# Actions to take:
A. In the text on the legal challenges to internet banking, rewrite the passage between "Banking is considered" and "of the activities.", inclusive, substituting "transformation" for "revolution".
B. Resume the text on the legal challenges to internet banking and continue it from the point where it ends.

The Legal Challenges To Internet Banking

Banking is considered to be the lifeline of the Indian economy. The present and the future of the nation depends upon the development and success of such banking. A radical change can be traced in the industry due to advancements in the information and technology sector. The sector within the passage of time has become highly competitive. The one with better digital facilities in this era has been able to survive. Beyond one’s imagination, the changes like easy loan approval, uploading of documents online, net banking, bill payments etc. can be done with a single click. IT has brought a revolution in the sector which has led to the automation of the activities.

However, with the increase in such advancements, increased legal issues and cyber-crimes. For instance, as it is done remotely, banks find it difficult to use traditional methods to detect and prevent undesirable criminal acts like money laundering. However, the Prevention of Money Laundering Act imposes a duty on the financial institutions to take care of such transactions. Similarly, cyber-squatting has shoot up, wherein one registers a famous domain name and sell it for money. This has also been left unattended by the legislators of Information Technology Act, 2000. Security risk is another challenge which forces people to opt-out of internet banking.[1]Privacy risk, i.e. the risk of disclosing personal information and vulnerability towards identity theft poses another challenge.[2]The study conducted by PwC sheds light on the two major roadblocks of internet banking, i.e. data security concerns and lack of clarity.

Sometimes, due to expansion of service bank is unaware of the jurisdiction’s local laws and rules, whether they are supposed to take a license or not or any other requisite formality. If a license is not required, then the bank lacks contact with the country and they may find it difficult to stay side by side of the regulatory changes. They might unknowingly violate customer protection laws. they by his also expose themselves to losses through law suit or increasing crimes that cannot be prosecuted due to disputes regarding jurisdiction. There has been lacuna in the functioning of banks specially in terms of jurisdiction where international transaction takes place.

# Extracted information:
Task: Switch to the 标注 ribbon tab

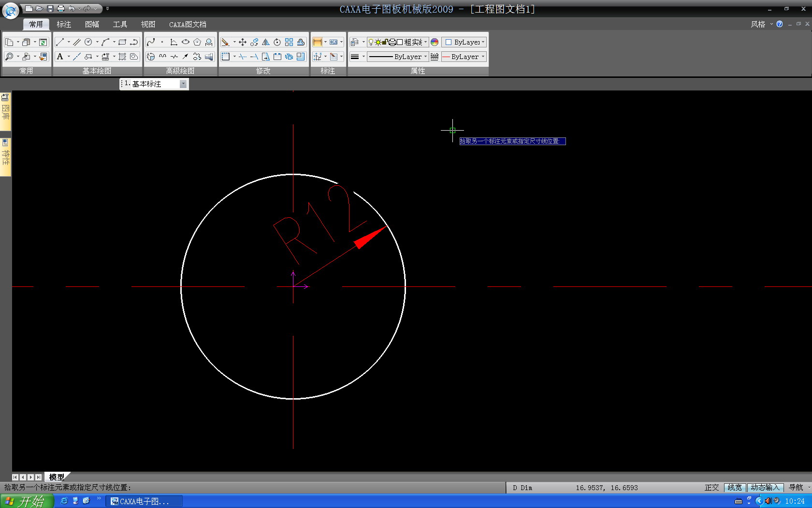Action: tap(64, 24)
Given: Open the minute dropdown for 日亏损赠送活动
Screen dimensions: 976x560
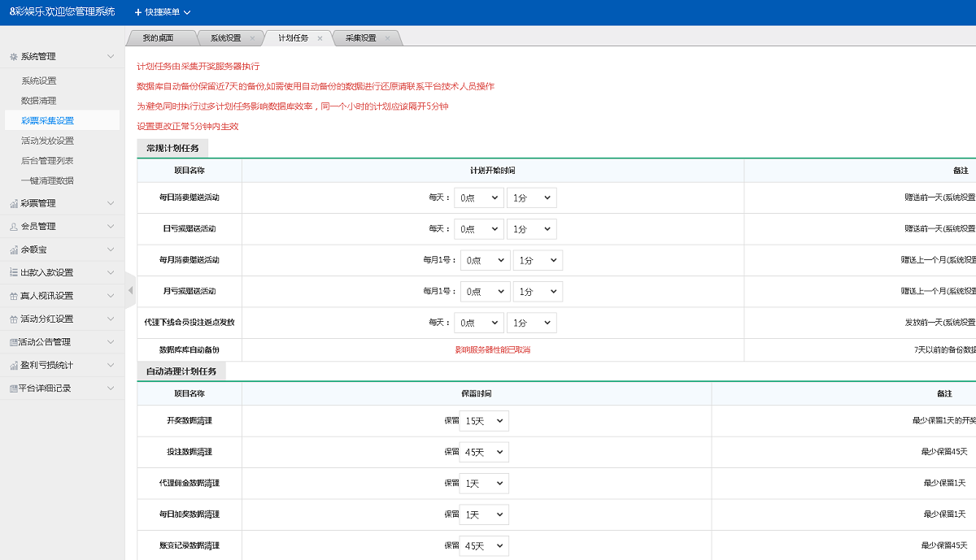Looking at the screenshot, I should (531, 229).
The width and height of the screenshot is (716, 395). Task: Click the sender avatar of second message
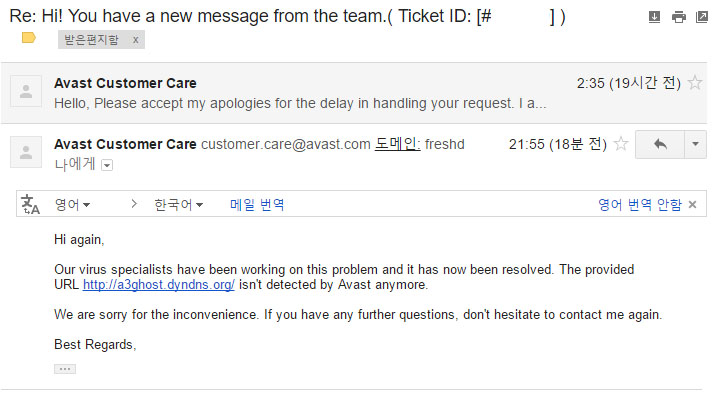tap(26, 152)
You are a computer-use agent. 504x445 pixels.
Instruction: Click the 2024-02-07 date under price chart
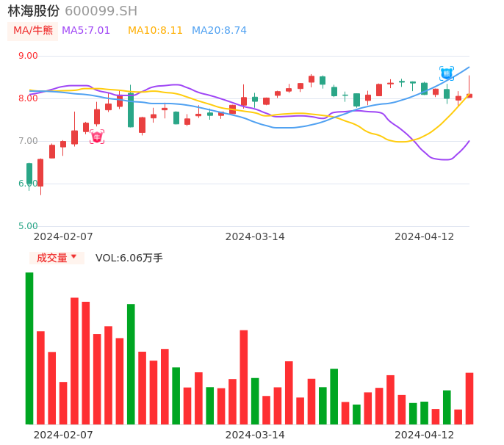pos(63,236)
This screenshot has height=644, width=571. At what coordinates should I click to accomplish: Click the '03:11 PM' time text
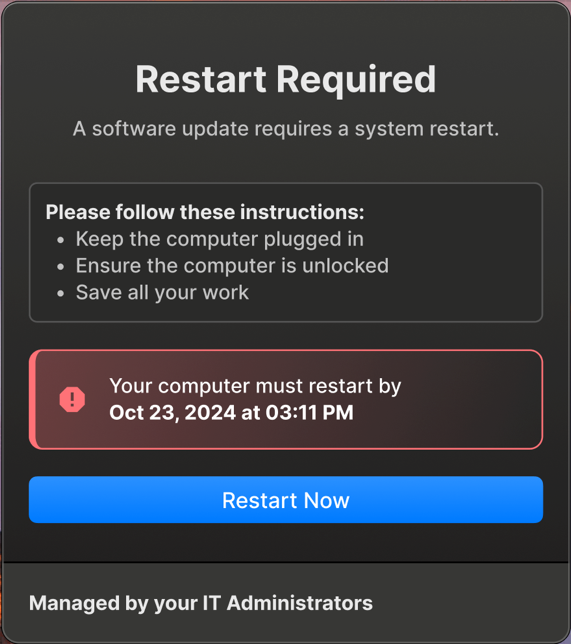309,413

# Task-by-task results:
A.
Banking is considered to be the lifeline of the Indian economy. The present and the future of the nation depends upon the development and success of such banking. A radical change can be traced in the industry due to advancements in the information and technology sector. The sector within the passage of time has become highly competitive. The one with better digital facilities in this era has been able to survive. Beyond one’s imagination, the changes like easy loan approval, uploading of documents online, net banking, bill payments etc. can be done with a single click. IT has brought a transformation in the sector which has led to the automation of the activities.

B.
The Information Technology Act, 2000 ensures penalty for denial of access to a computer system[3] under Section 43 and for hacking under Section 66. However, in such a case, the liability of banks is not clear. Section 72 of the Act provides for penalty in case of breach of privacy and confidentiality[4] and Section 79 highlights about exclusion of liability of a network service provider with various conditions when data travels through their network.[5] But it is noteworthy that the liability of the banks for privacy breach travelling through data is unclear and hence, requires examination. Another issue pertains to the ownership of transactional data that is stored in the computer systems of banks which requires deep inspection.

The banks providing online services, required proper introduction and verification. Section 131 of the Negotiable Instruments Act, 1881 provides for banks to not only to establish identity but also to inquire about reputation and integrity of the customer.[6] However, with the introduction of Information Technology Act, 2000 it relies merely on the digital signature of the prospective customer. The present legal regime fails to set the extent to which individual is bound to the electronic instructions.

Section 3(2) of the Information Technology Act, 2000 provides for use of asymmetric cryptosystem and harsh functions for authentication of electronic records.[7] The banks presently use PIN, codes, encryption etc. for authenticity. This raises a question if the methods used by the banks fall under the valid prevailing methods of authentication? The current regime provides for a little scope for banks to act on stop-payment instructions from their customers. The banks should notify the time period to the customers along with the circumstances in which any such stop-payment instruction could be accepted by them.

The Consumer Protection Act highlights the rights of the consumers in India and the same applies on the banking services. The rights and liabilities of the consumers are determined by the bilateral agreement between the bank and the prospective customer. However, it is debatable if any bilateral agreement defining the rights and liabilities of the customers which proves to be detrimental for the customer than those which are enjoyed by them under the garb of traditional system shall be legally justifiable. The Banking Companies (Period of Preservation of Records) Rules, 1985 and Section 11 of Prevention of Money Laundering Act provide for the banks to keep a track of all the records for a time period of 5 to 8 years.[8]These apply to all banking transactions and hence, there lies an assumption that it applies equally to internet banking as in the traditional system.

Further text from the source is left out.